Congress Removes ID Integrity Requirement


A law that held out the hope of crimping the market in false drivers' licenses was killed in October before it ever went into effect. The measure - Section 656(b) - of the 1996 IIRAIRA immigration act set a timetable for state motor vehicle administrations to make their licenses more tamper-proof and linked to the Social Security Number (SSN) if they wanted the federal government to accept the licences as valid identification for federal purposes. The provision spurred a heated campaign by both right wing (Liberty Lobby) and left wing (ACLU) organizations that used scare tactics (the first step toward a "national ID card") to mobilize a lobbying campaign. The reason that these arguments were deliberately misleading was that the Section 656 system was voluntary, it was decentralized in the states, it did not create any new national database (instead simply specifying a verification in some cases with already existing SSN records), and it did not even require incorporation of the SSN into the drivers' license.

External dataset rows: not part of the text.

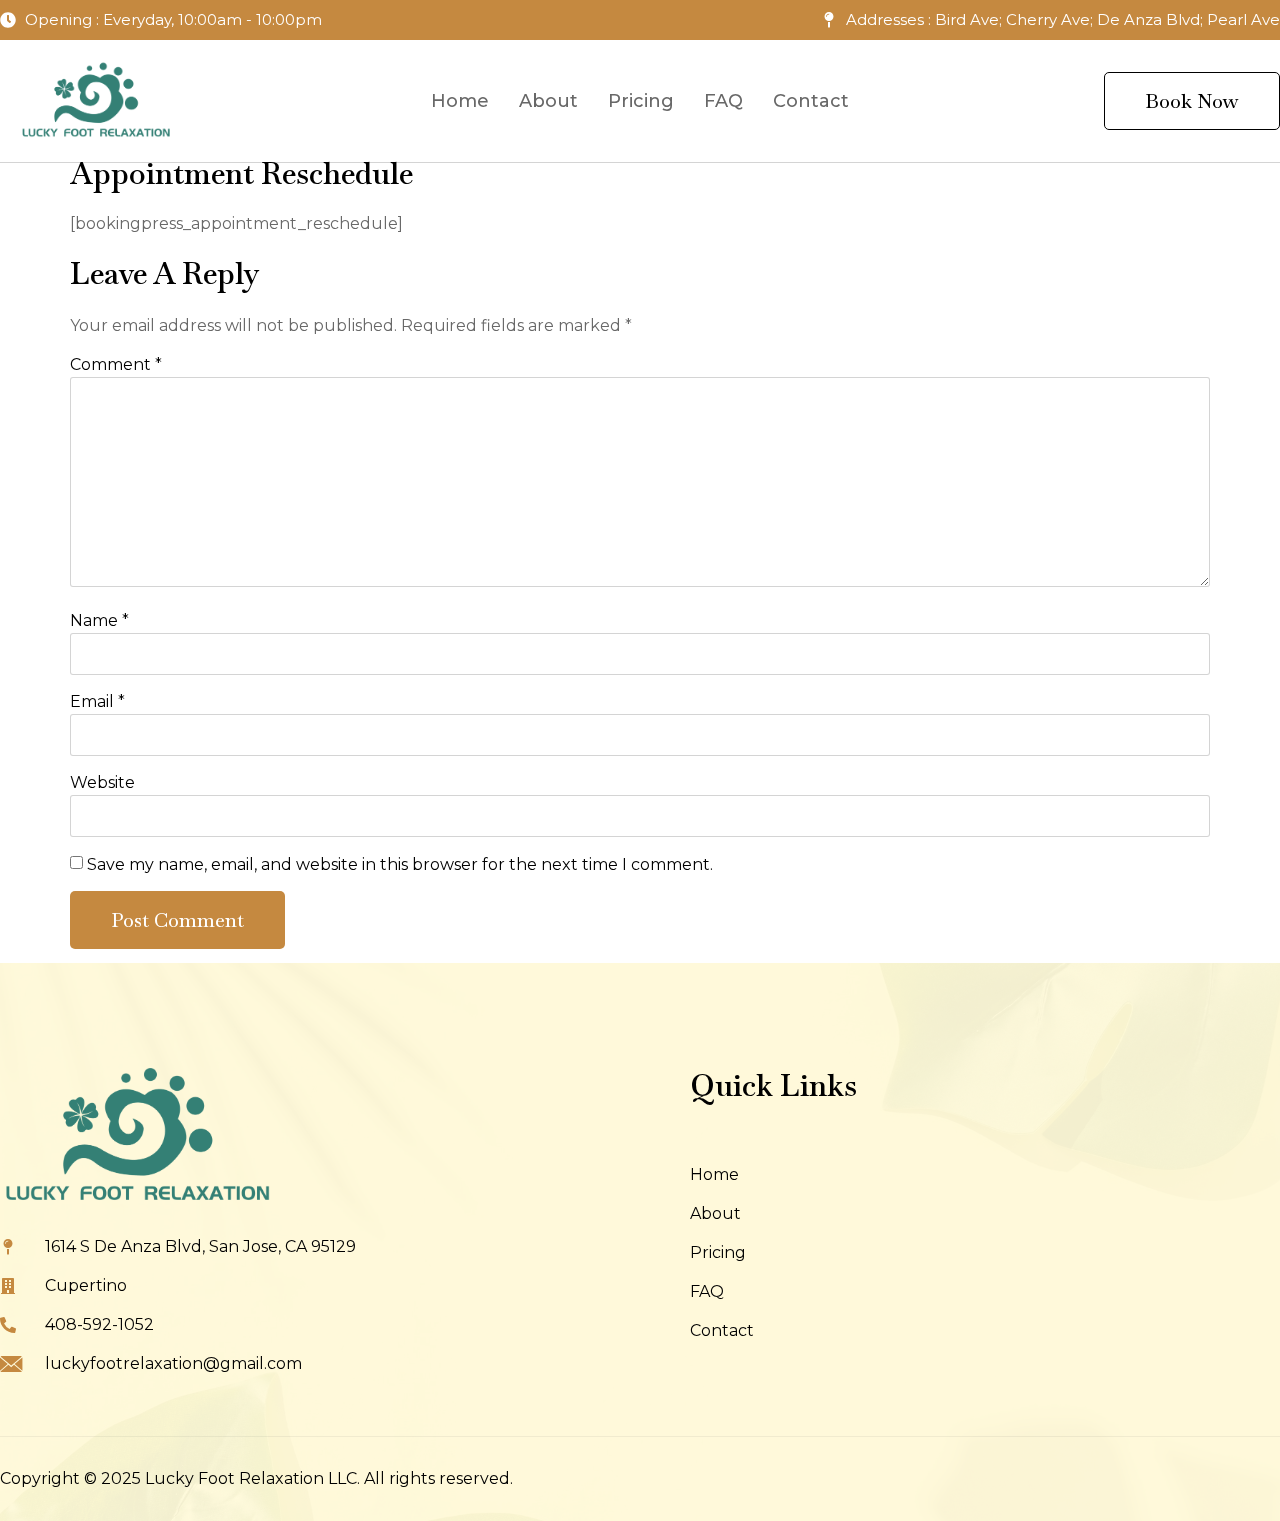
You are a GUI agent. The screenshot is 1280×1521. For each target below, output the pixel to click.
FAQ (723, 101)
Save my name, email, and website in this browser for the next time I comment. (400, 864)
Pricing (641, 101)
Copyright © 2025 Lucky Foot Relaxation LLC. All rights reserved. (256, 1478)
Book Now (1192, 101)
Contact (811, 101)
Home (460, 101)
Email (97, 701)
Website (102, 782)
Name (99, 620)
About (548, 101)
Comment (116, 364)
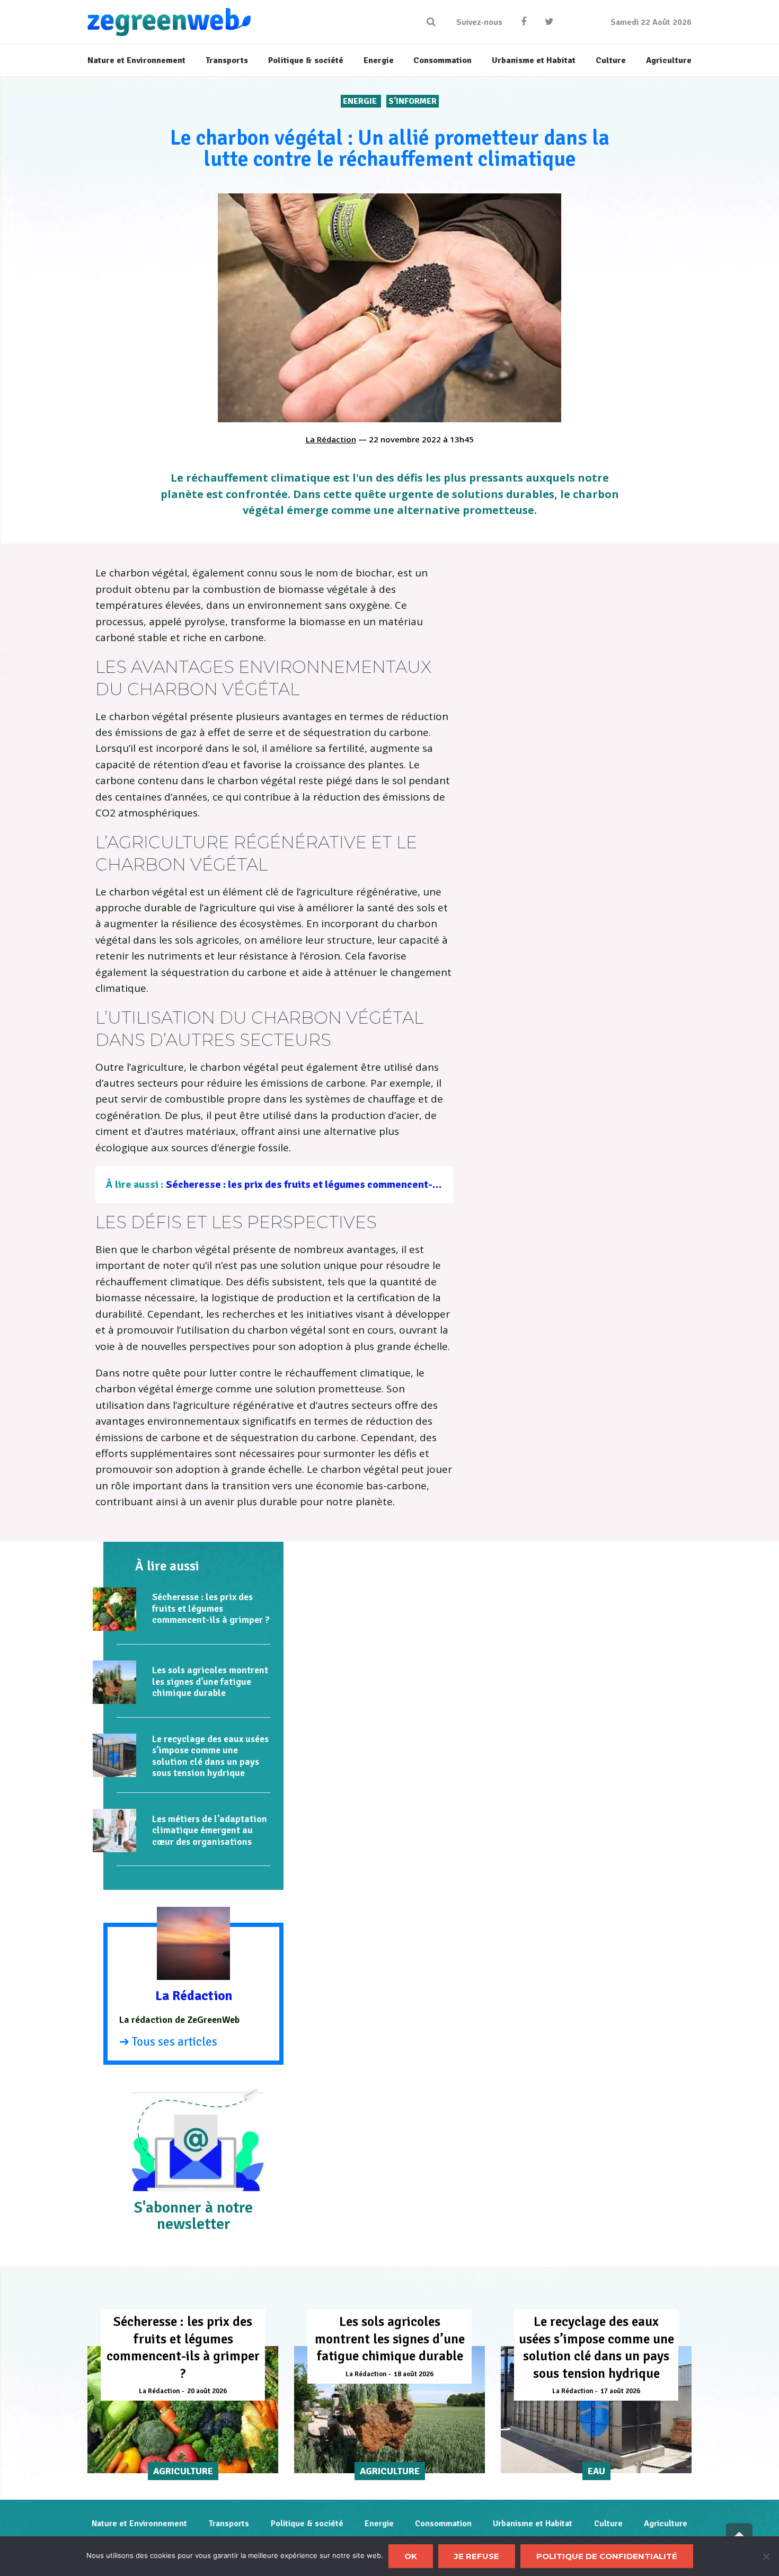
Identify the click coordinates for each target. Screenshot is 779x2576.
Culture (608, 2523)
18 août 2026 (413, 2374)
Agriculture (665, 2523)
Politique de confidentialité (606, 2556)
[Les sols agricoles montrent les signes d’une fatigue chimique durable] (114, 1682)
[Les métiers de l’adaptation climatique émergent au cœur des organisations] (114, 1830)
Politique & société (307, 2523)
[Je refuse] (765, 2556)
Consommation (443, 2523)
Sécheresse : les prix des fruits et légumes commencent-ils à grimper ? (332, 1184)
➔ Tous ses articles (168, 2041)
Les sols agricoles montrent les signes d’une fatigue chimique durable (210, 1681)
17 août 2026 (620, 2391)
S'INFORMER (412, 101)
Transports (228, 2523)
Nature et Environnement (139, 2523)
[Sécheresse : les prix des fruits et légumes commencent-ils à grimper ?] (114, 1609)
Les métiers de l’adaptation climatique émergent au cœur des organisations (209, 1830)
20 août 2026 (207, 2391)
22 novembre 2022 (405, 439)
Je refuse (476, 2556)
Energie (361, 101)
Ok (410, 2556)
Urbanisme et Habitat (532, 2523)
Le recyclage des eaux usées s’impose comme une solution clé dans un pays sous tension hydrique (210, 1756)
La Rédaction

The death knell for the measure came behind closed doors in last minute budget negoiating between the two houses of Congress and the administration. Sen. Richard Shelby (R-AL) proposed an amendment to substitute an outright repeal of Section 656 in place of a proposal to defer implementation. The surprise move was not based on any hearings or other procedures that would have allowed for reasoned debate on the proposal. Nevertheless, it was accepted, and has become law.

The effort to restore integrity and security to the drivers' license will have to begin anew from square one.